**Work instructions**
Please retype the records below exactly as they appear, leaving out every picture.

[Stored items]
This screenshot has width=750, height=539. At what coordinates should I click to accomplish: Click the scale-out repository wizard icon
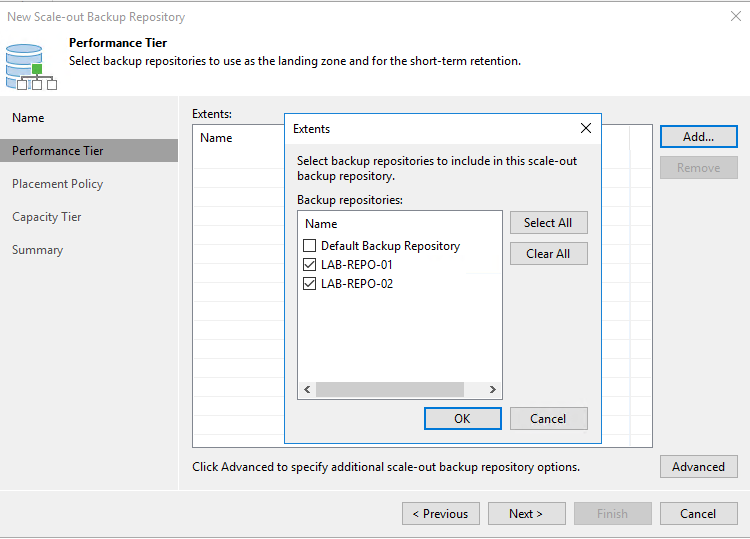click(x=30, y=66)
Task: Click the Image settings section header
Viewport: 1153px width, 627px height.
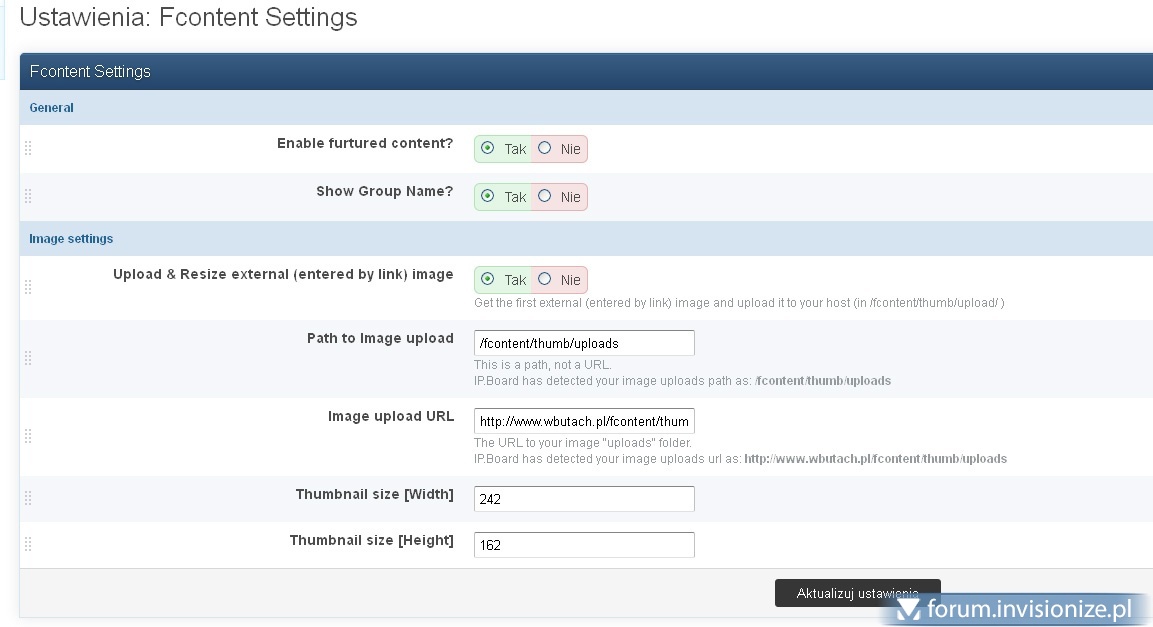Action: pyautogui.click(x=71, y=239)
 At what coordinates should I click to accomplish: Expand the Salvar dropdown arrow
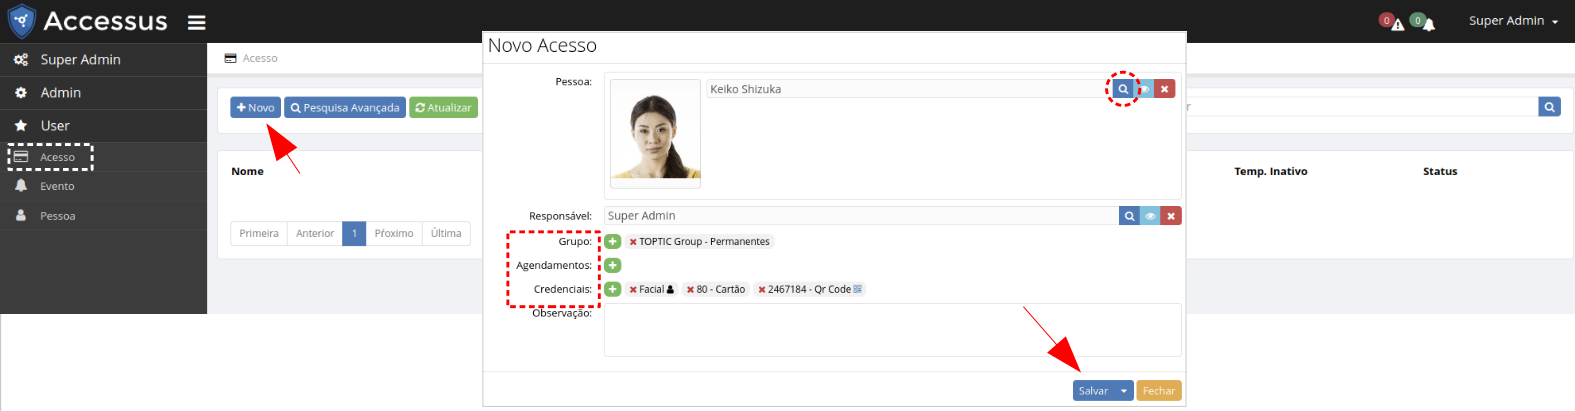[1124, 391]
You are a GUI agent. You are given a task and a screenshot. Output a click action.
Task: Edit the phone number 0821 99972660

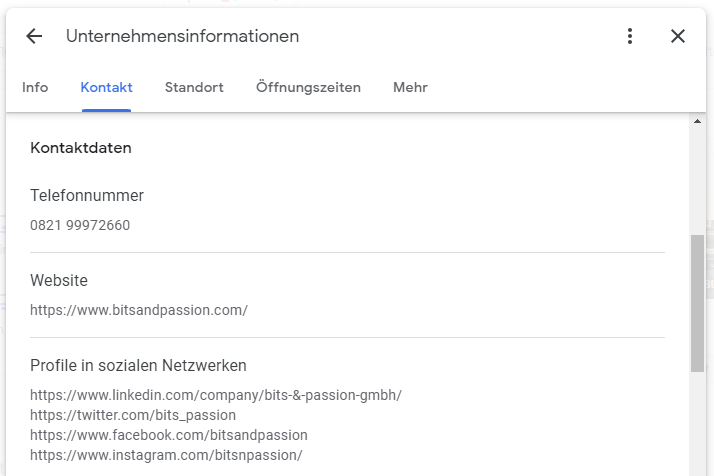click(x=80, y=225)
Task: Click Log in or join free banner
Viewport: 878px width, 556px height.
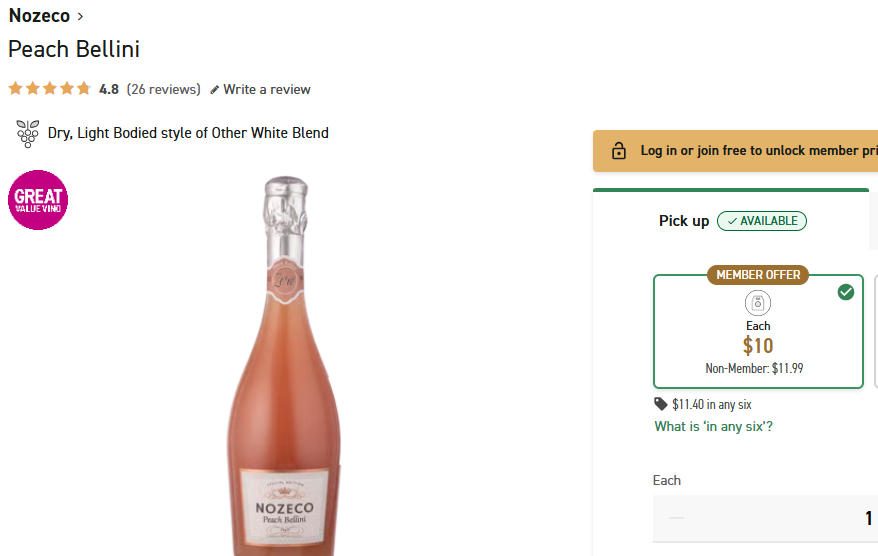Action: coord(750,151)
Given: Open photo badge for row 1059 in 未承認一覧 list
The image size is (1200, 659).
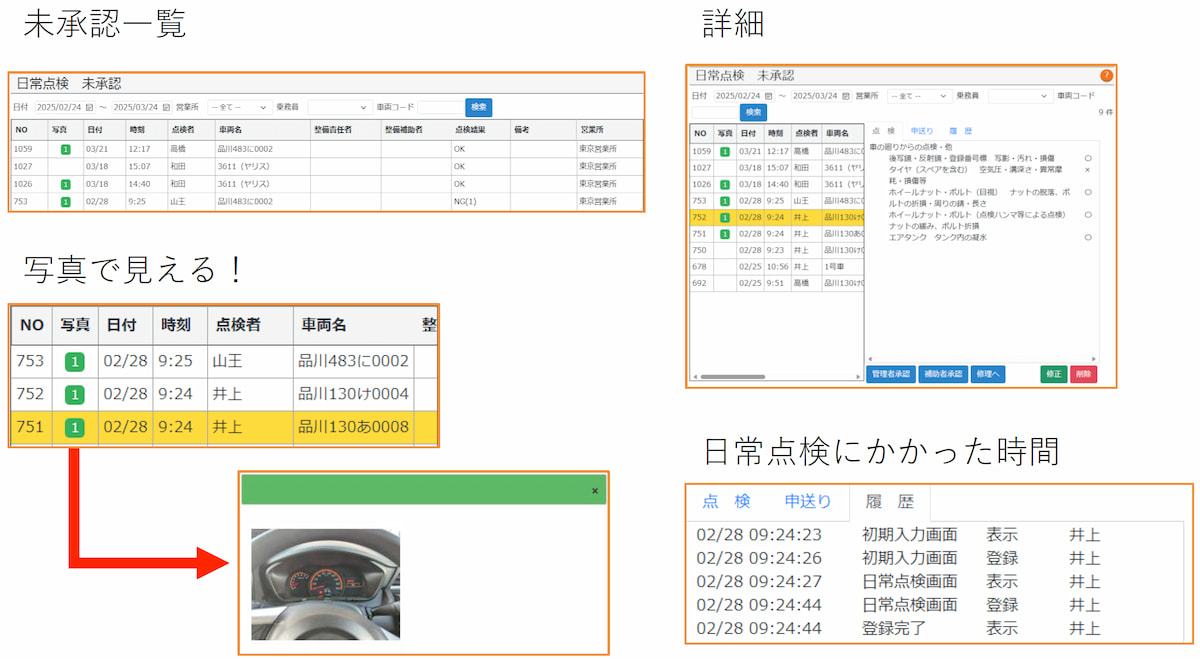Looking at the screenshot, I should click(x=65, y=149).
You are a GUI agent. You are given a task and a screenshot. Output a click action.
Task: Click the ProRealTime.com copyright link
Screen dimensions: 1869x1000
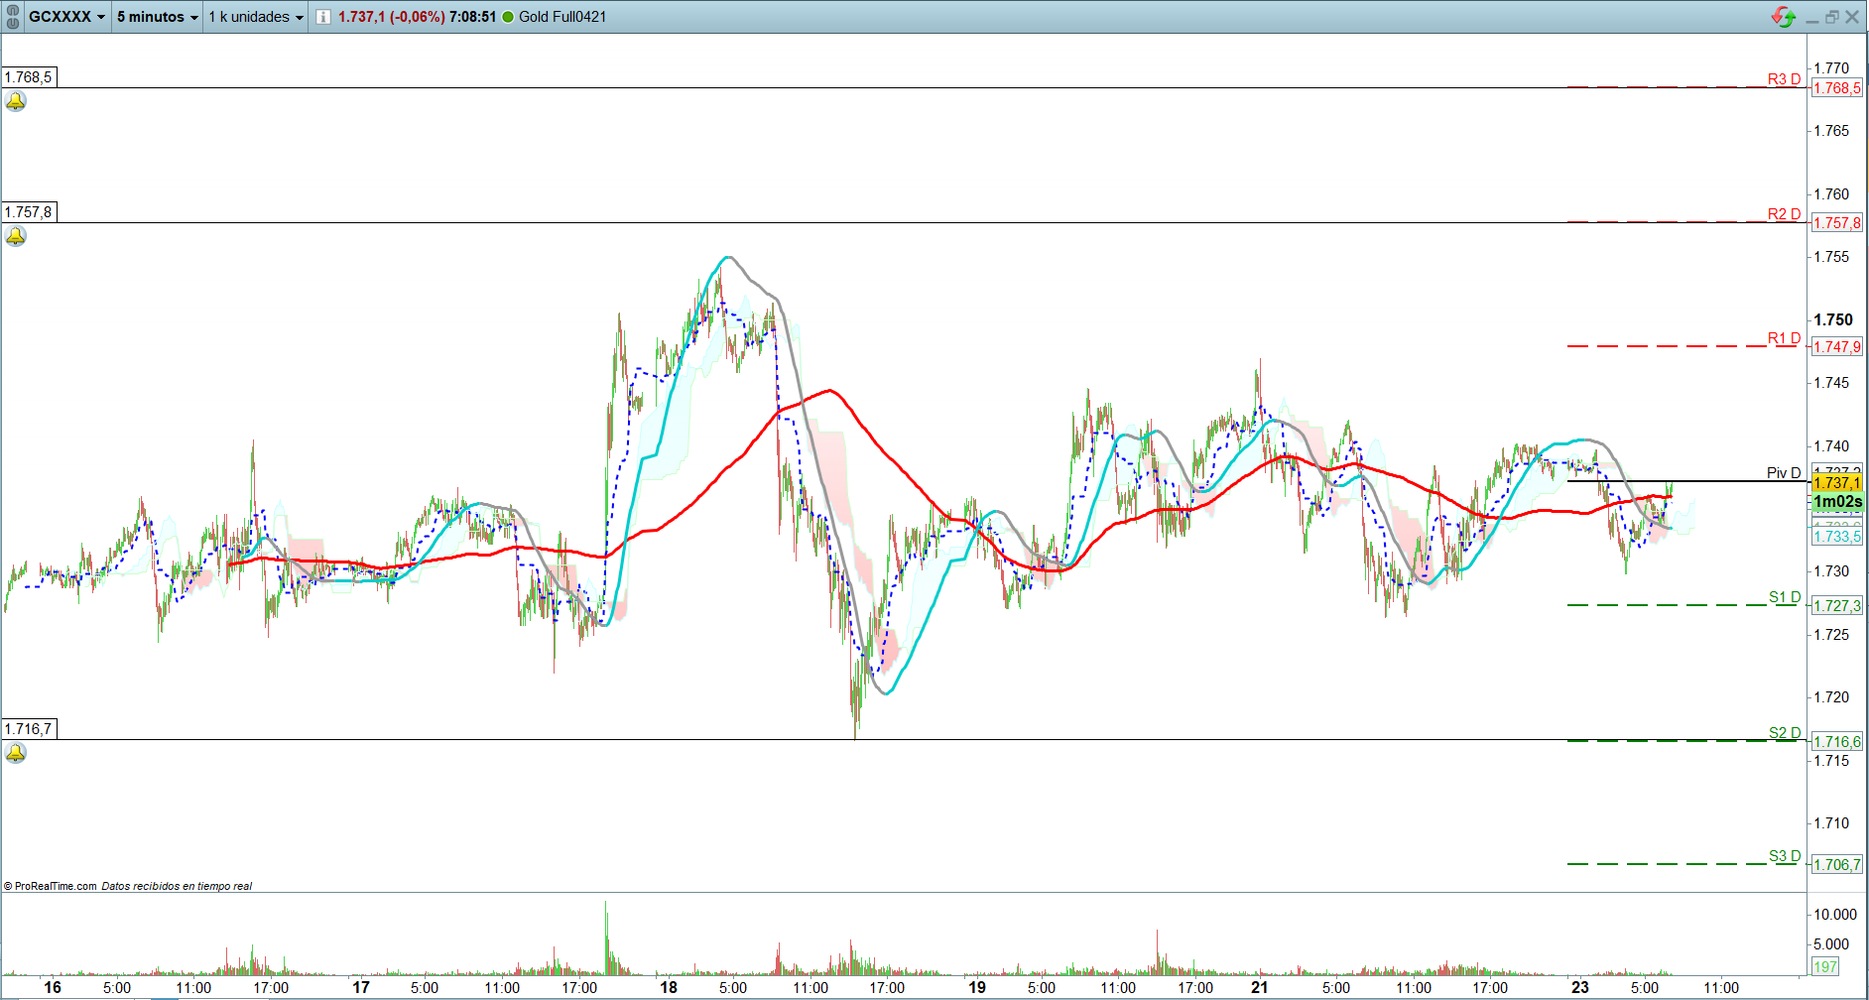point(55,886)
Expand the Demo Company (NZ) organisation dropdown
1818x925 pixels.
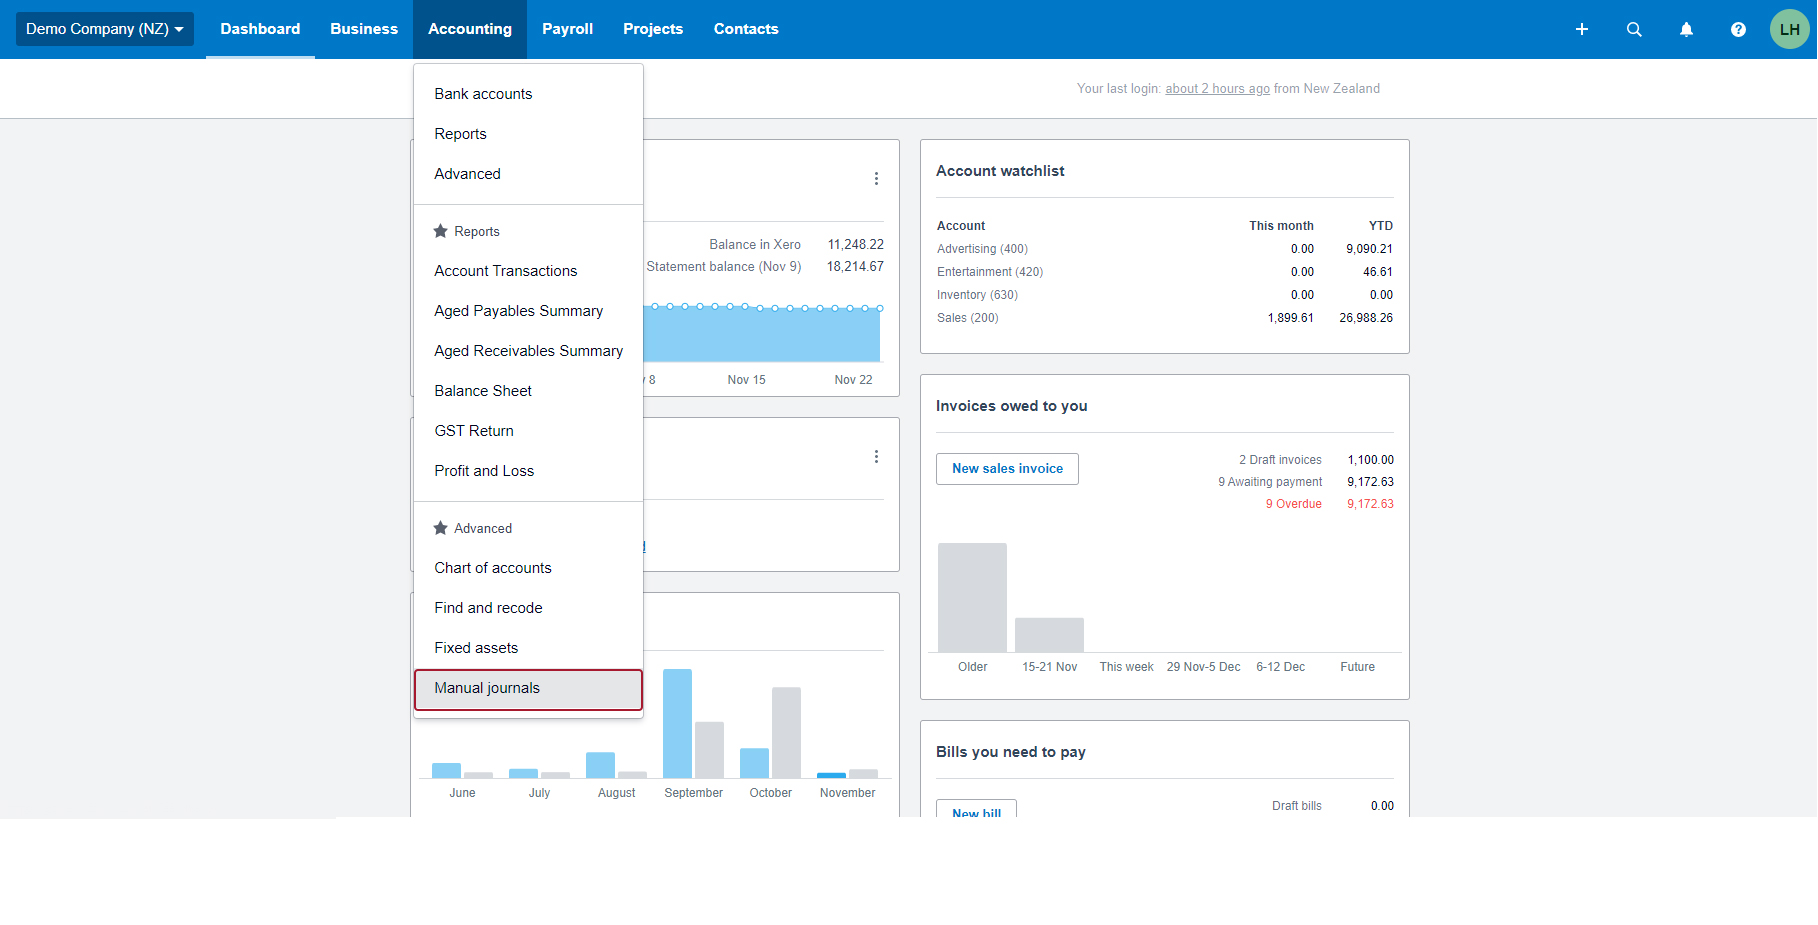105,29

**Expected output**
This screenshot has width=750, height=539. At what coordinates should I click to accomplish: Click the scale-out repository wizard icon
click(x=30, y=66)
Task: Click the Image settings section header
Viewport: 1153px width, 627px height.
Action: pyautogui.click(x=71, y=239)
 At what coordinates should I click to accomplish: Expand the Salvar dropdown arrow
[1124, 391]
You are a GUI agent. You are given a task and a screenshot. Output a click action.
Task: Edit the phone number 0821 99972660

click(x=80, y=225)
Task: Click Log in or join free banner
Viewport: 878px width, 556px height.
Action: coord(750,151)
Given: Open photo badge for row 1059 in 未承認一覧 list
The image size is (1200, 659).
Looking at the screenshot, I should click(x=65, y=149).
You are a GUI agent. You are given a task and a screenshot. Output a click action.
Task: Click the ProRealTime.com copyright link
Screen dimensions: 1869x1000
point(55,886)
Expand the Demo Company (NZ) organisation dropdown
1818x925 pixels.
105,29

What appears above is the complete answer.